Vedang Murthy: Once we realize that a patient has limited means of making a decision, whatever that is, we don't push giving too many options. We say, "I would do this." And I really think, and this is what we discuss with my resident, what would you actually do if it was your uncle or your dad or your grandfather or whatever? What would you actually do? We recommend that and we don't give too many options once that happens. And patients are very happy. They know this doctor is talking straight. They're telling me exactly what to do rather than beating around the bush about 3% of that versus 7% of this and give this first or give that later. That's too confusing. So, we come to the point rather than beating around the bush.
Neeraj Agarwal: That's very interesting. And I fully agree with you. Patients who have limited knowledge, limited means, what is... The way you said it, I loved it. What you would do for your brother or your father or your uncle if they have cancer and offer the same. Keep it simple. Love it. Now, the last thing is regarding the clinical trials, and I'll keep it really short, it is amazing how many clinical trials you do, which are investigator-initiated clinical trials. Any lessons you have learned, we'd like to share with our colleagues across the world on how to conduct clinical trials in a resource-constrained setting and resource constraints are everywhere, but we want to learn from you in easier said than done, but just a quick answer for that.

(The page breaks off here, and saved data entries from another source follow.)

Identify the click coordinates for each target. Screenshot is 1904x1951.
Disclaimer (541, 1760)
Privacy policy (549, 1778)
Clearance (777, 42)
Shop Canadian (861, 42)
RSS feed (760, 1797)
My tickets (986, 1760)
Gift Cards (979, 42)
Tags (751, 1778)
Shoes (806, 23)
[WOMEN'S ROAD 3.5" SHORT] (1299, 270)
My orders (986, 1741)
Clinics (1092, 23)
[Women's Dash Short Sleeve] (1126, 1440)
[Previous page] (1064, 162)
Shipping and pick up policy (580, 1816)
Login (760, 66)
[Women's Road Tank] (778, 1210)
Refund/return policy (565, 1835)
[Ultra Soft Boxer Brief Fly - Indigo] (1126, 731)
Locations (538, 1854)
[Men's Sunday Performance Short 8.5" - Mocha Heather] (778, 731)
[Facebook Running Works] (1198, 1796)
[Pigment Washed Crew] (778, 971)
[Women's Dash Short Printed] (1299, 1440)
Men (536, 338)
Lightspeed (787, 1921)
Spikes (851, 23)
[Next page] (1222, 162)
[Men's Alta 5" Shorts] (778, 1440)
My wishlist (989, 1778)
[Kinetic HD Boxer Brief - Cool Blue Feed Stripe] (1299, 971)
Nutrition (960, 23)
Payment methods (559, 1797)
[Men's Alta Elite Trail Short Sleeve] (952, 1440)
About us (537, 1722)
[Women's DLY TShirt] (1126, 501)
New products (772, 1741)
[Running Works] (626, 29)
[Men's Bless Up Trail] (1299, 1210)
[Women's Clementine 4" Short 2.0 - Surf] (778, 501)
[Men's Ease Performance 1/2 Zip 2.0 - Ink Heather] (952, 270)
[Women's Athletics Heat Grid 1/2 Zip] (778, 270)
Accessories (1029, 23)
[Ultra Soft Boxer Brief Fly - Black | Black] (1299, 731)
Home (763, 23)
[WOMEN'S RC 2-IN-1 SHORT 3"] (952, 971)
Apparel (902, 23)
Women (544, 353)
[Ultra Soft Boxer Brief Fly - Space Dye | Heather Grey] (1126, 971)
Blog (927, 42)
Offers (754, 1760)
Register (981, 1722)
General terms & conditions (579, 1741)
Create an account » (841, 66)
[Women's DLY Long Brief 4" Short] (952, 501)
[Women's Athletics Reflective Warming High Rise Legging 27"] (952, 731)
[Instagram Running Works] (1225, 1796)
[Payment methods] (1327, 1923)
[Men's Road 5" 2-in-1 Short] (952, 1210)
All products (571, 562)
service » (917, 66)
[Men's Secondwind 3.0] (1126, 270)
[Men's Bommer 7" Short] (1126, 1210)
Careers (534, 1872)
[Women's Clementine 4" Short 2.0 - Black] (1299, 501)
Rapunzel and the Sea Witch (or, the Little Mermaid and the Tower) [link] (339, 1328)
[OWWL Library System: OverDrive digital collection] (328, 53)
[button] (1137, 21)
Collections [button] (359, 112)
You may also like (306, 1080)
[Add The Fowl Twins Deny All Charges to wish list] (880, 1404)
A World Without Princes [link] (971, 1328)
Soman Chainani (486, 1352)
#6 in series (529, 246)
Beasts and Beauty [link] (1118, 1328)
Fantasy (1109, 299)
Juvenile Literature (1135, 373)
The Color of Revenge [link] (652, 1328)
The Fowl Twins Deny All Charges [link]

Vedang Murthy: I don't think you should jump onto doing a trial first. My advice would be to start slow and develop a ecosystem, develop a database of all the patients that you treat, review that, audit that frequently, and know what the problems are. If you don't know what you're doing, you will not be able to do anything meaningful. So, if you treated 200 patients in the last two years, know that this is what you've done and these were the problems phased. And that auditing process brings up all the ideas and that can then go into becoming a small phase-two trial or a single-arm trial to get your hands dirty before you launch into a randomized trial. I think that would be the process in my view briefly.
Neeraj Agarwal: Thank you. Before you design a trial, before you even get into conducting a trial, do the groundwork, know how many patients you have, how they have been treated, what problems happen during those treatments. So, groundwork is such a key before you come up with a trial in any setting, but more so in a constrained setting. Well, thank you so much to Dr. Vedang Murthy for taking the time and to share his words of wisdom with us.
Vedang Murthy: Thank you so much, Dr. Agarwal. Absolute pleasure.